■ Assigned task: The required output is the exact text of the lines from the line containing "The height and width of the screenshot is (819, 1456)." through the final line below, inclusive, without pictures.

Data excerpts
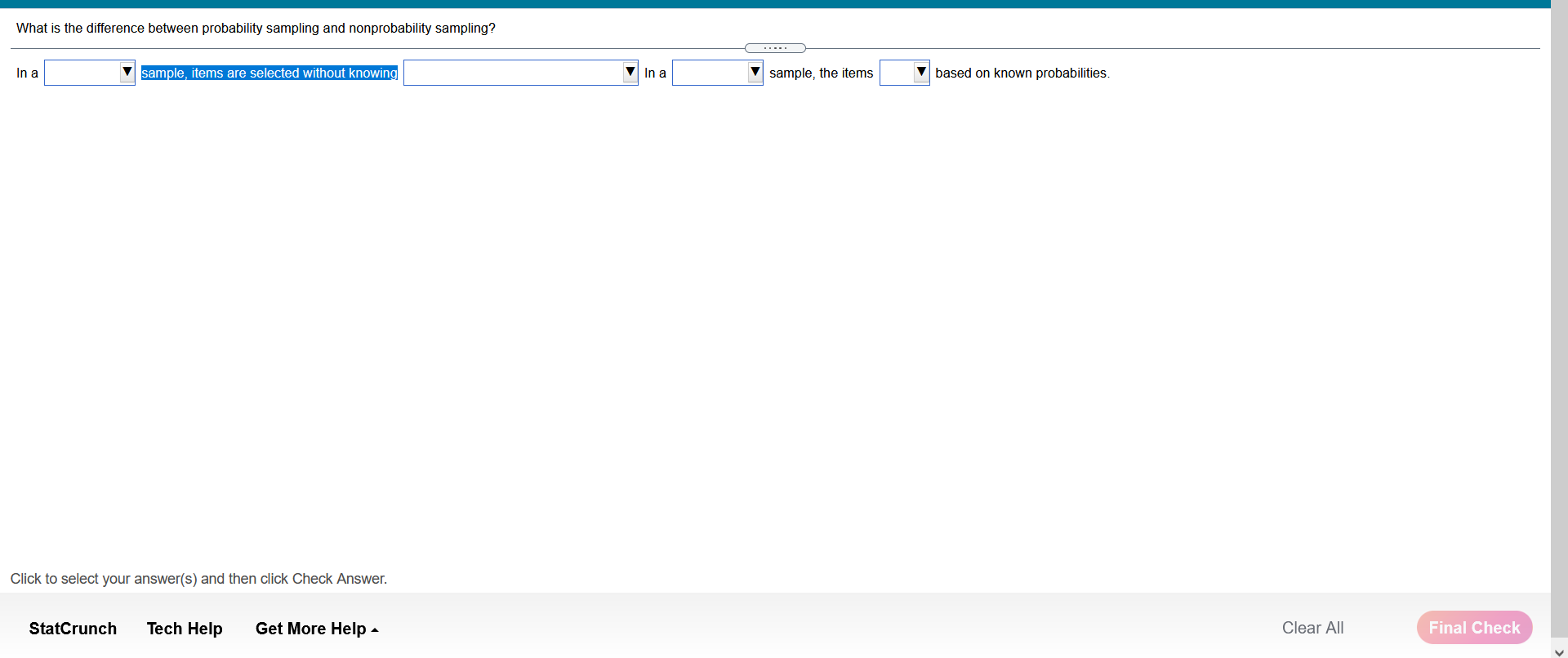The height and width of the screenshot is (658, 1568).
Task: Click the upward caret next to Get More Help
Action: (375, 630)
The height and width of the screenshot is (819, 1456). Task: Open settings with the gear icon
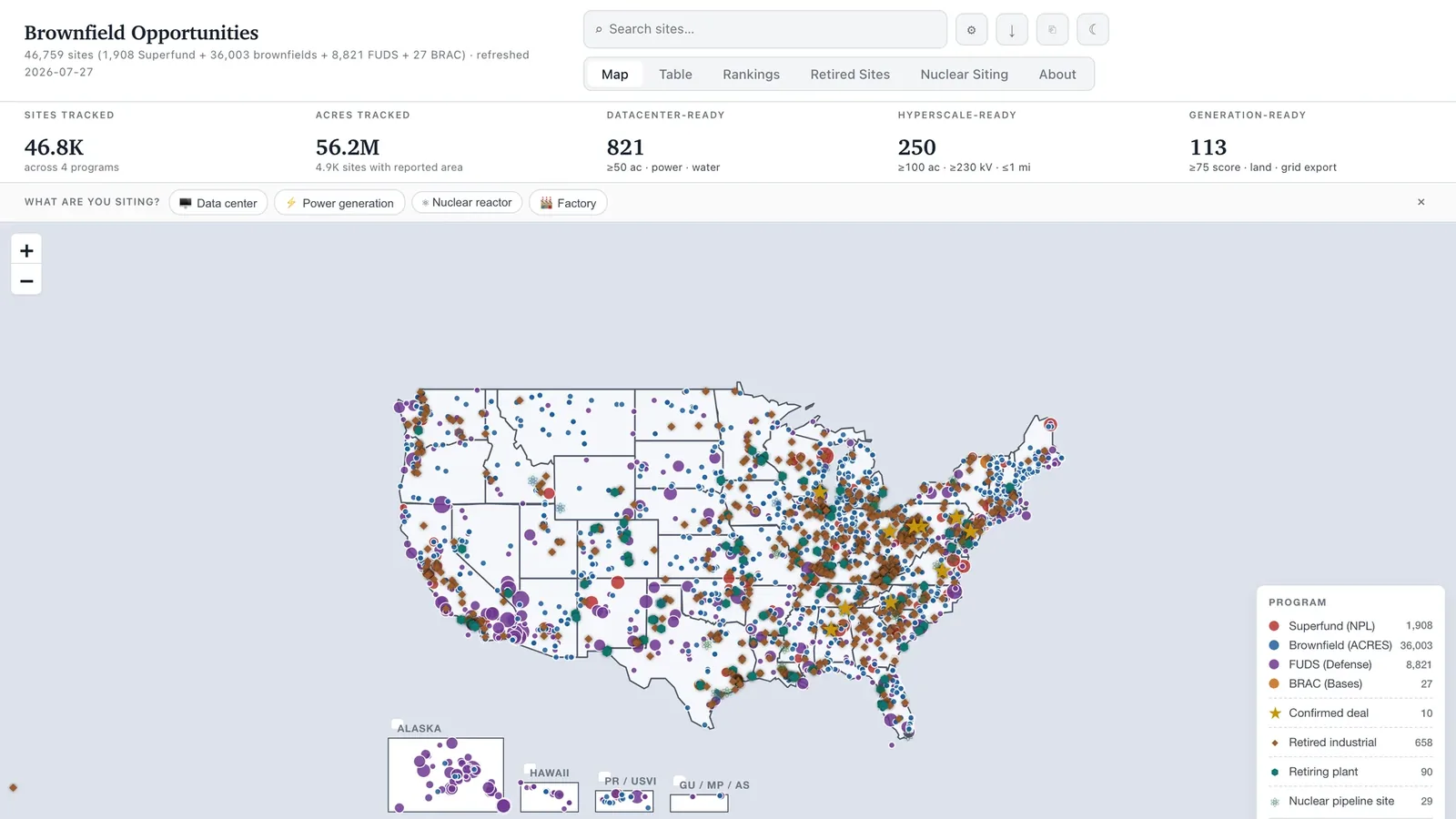pyautogui.click(x=971, y=30)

■ Written answer:
The height and width of the screenshot is (819, 1456). Task: Open settings with the gear icon
pyautogui.click(x=971, y=30)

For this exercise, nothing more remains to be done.